I guess I was a little thrown off because last year Hoyt listed the fastest IBO combination on the "fact" page, and you had to look at the specs page to find out the IBO for the other, slower, combos. So, I ASS-U-ME D that the IBO they were listing was for the fastest combo just like last year. 

I've looked high and low for my 2007 catalog to no avail. But, I thought the ProElite with Cam & 1/5 and XT 2000's had an IBO of 299 or 300, but my memory sucks and those numbers could be for the Ultra with the Cam & 1/2 and the Pro could have been 295. 

The 2007 Pro with Cam & 1/2 is my set up and with Winner's Choice strings and cables I'm getting a calculated (AA) IBO of 301. Actual 276 fps with 27" DL, 292 gr. arrow at 58lbs. So, I guess I'm wondering what the "plus" has brought to the table.

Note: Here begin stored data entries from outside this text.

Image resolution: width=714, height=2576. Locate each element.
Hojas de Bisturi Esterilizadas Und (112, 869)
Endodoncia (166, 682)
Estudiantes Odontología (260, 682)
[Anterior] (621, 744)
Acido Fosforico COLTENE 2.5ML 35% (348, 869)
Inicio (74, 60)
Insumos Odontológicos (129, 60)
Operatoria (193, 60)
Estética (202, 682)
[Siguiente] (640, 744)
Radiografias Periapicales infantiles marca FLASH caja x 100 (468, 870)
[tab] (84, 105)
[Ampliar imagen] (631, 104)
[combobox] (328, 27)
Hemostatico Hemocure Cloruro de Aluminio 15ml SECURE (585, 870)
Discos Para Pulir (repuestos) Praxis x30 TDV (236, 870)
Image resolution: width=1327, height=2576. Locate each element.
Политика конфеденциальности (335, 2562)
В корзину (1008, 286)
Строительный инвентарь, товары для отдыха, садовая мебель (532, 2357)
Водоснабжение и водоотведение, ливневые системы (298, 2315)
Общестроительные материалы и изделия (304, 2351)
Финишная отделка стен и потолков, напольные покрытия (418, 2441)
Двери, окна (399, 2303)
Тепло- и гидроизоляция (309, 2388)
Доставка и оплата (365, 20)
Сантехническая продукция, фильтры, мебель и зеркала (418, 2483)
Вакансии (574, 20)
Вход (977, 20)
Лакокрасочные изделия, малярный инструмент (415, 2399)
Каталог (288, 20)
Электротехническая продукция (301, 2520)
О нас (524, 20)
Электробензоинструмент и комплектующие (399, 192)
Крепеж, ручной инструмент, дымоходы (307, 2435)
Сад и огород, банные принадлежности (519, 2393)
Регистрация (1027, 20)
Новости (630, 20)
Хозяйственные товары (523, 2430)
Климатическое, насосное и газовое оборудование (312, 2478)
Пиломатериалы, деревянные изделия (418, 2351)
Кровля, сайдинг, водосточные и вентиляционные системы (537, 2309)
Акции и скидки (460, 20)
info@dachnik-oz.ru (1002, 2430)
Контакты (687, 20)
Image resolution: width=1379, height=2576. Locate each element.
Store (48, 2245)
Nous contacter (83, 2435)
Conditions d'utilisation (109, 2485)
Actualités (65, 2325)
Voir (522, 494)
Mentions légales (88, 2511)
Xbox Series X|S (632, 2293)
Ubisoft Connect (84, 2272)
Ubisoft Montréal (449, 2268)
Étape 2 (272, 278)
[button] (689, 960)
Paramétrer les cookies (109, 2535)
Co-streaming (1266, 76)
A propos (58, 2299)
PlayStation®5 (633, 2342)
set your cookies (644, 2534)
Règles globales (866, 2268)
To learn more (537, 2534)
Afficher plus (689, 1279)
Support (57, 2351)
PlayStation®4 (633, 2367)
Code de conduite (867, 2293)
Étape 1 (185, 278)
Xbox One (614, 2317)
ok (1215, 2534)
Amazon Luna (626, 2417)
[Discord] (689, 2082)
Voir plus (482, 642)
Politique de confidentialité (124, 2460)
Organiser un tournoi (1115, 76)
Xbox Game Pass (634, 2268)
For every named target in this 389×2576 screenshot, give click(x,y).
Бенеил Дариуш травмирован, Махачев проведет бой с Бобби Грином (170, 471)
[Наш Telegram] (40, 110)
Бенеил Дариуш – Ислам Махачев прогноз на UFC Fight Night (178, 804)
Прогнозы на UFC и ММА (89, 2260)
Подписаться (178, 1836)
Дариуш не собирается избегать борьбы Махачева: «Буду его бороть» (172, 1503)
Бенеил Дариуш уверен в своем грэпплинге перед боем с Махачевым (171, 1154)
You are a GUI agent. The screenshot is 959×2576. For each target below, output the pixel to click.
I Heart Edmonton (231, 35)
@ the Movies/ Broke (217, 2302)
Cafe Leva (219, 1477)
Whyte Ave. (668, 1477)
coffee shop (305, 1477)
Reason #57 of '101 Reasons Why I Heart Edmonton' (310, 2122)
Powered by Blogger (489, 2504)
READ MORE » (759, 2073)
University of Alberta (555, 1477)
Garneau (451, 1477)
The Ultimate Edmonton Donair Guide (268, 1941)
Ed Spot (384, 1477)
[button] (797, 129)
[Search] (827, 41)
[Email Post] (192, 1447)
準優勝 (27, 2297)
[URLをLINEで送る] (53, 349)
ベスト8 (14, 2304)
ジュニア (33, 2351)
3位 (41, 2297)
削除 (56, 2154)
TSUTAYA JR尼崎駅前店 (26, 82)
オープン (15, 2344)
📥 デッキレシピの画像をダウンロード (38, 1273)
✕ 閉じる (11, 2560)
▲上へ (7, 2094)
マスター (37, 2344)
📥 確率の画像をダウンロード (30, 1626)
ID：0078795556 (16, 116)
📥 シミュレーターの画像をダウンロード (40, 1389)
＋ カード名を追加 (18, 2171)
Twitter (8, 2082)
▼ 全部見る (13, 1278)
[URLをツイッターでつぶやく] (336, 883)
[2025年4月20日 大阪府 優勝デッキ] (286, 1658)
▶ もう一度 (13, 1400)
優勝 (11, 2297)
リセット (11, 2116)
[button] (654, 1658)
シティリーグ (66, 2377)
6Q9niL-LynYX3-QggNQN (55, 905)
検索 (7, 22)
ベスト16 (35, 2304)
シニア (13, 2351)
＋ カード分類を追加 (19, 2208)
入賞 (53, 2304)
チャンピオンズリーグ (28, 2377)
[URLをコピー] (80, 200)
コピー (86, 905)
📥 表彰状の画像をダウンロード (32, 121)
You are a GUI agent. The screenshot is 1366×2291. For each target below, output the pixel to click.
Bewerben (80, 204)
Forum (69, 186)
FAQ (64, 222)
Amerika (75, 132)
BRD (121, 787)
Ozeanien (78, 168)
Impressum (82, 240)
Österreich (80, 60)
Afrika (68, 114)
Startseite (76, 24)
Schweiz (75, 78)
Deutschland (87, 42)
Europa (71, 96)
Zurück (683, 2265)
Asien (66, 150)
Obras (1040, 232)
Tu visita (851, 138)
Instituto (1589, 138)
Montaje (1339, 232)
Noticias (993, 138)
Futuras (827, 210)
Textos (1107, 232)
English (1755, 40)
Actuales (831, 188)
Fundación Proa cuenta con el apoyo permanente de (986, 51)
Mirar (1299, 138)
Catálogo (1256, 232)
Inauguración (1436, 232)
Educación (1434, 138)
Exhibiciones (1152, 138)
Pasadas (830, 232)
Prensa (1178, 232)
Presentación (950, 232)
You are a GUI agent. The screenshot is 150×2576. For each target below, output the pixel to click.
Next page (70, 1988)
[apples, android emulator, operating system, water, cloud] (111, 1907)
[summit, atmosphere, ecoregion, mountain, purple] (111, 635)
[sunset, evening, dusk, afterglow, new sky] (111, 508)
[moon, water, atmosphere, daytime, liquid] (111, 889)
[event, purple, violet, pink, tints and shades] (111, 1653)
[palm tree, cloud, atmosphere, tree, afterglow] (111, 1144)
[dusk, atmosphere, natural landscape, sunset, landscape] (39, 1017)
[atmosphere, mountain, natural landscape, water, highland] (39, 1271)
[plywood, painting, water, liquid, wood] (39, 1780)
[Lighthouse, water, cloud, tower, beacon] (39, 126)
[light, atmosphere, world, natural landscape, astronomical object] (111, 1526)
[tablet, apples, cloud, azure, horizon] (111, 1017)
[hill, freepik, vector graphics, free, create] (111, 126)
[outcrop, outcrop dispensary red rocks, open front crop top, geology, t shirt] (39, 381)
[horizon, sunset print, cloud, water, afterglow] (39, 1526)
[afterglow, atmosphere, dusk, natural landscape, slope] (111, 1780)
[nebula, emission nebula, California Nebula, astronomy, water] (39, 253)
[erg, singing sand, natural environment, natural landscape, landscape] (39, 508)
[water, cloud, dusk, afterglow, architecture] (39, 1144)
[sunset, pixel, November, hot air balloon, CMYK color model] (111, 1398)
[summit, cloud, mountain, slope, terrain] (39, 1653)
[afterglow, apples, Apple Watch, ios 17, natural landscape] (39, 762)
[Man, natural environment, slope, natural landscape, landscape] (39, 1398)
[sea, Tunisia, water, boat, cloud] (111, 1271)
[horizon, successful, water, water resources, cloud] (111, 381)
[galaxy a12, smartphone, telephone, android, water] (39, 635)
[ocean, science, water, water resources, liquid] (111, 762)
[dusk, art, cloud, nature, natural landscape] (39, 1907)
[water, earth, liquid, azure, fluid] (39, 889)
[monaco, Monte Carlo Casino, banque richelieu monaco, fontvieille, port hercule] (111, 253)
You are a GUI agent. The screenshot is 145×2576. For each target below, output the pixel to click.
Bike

I guess the answer is 0 to about 5 fps over the Cam & 1/2?


----------



## Paul Cataldo

HC Archery said:


> *The C&H Plus system is rated at 305. I wish they would list that on the site.
> 
> 320 is the Z3 system.
> 
> Received the Z3 today it measures 7" brace at 70#.
> 7 1/8" at 60#. The C&H Plus K-XL should arrive here tomorrow.
> 
> My gracious this is one sweet bow!!!!!*




So let me get this STRAIGHT. 

-On the Katera XL page, Hoyt is showing a 320 IBO with the Z3 cam, AND they are showing the brace height as being "7.5".
HOWEVER, that "7.5" advertised brace height, is NOT WITH THE Z3 cam, but rather with the Cam 1/2???
SO in other words, they are advertising an IBO speed rating, and a brace height, from TWO DIFFERENT CAMS, and this combination of specs is NOT POSSIBLE on the Katera XL???


----------



## Quinton Pohl

anyone have a clue on price's?


----------



## Paul Cataldo

Also,
Can anyone here who has shot the Katera XL, give some info on the cams???
Anyone shot BOTH cams yet?
Anyone have a clue as to what the cams will feel like as compared to the Vector cam on last years Vectrix XL's?? 

Finally, does ANYONE know what last years Vectrix XL weighed?
I'm trying to determine how the Katera XL's weight compares to the 07 Vectrix XL weight??? I'm thinking there probably isn't much difference eh??


----------



## CoppertoneSPF15

Dagobullets said:


> I guess I was a little thrown off because last year Hoyt listed the fastest IBO combination on the "fact" page, and you had to look at the specs page to find out the IBO for the other, slower, combos. So, I ASS-U-ME D that the IBO they were listing was for the fastest combo just like last year.
> 
> I've looked high and low for my 2007 catalog to no avail. But, I thought the ProElite with Cam & 1/5 and XT 2000's had an IBO of 299 or 300, but my memory sucks and those numbers could be for the Ultra with the Cam & 1/2 and the Pro could have been 295.
> 
> The 2007 Pro with Cam & 1/2 is my set up and with Winner's Choice strings and cables I'm getting a calculated (AA) IBO of 301. Actual 276 fps with 27" DL, 292 gr. arrow at 58lbs. So, I guess I'm wondering what the "plus" has brought to the table. I guess the answer is 0 to about 5 fps over the Cam & 1/2?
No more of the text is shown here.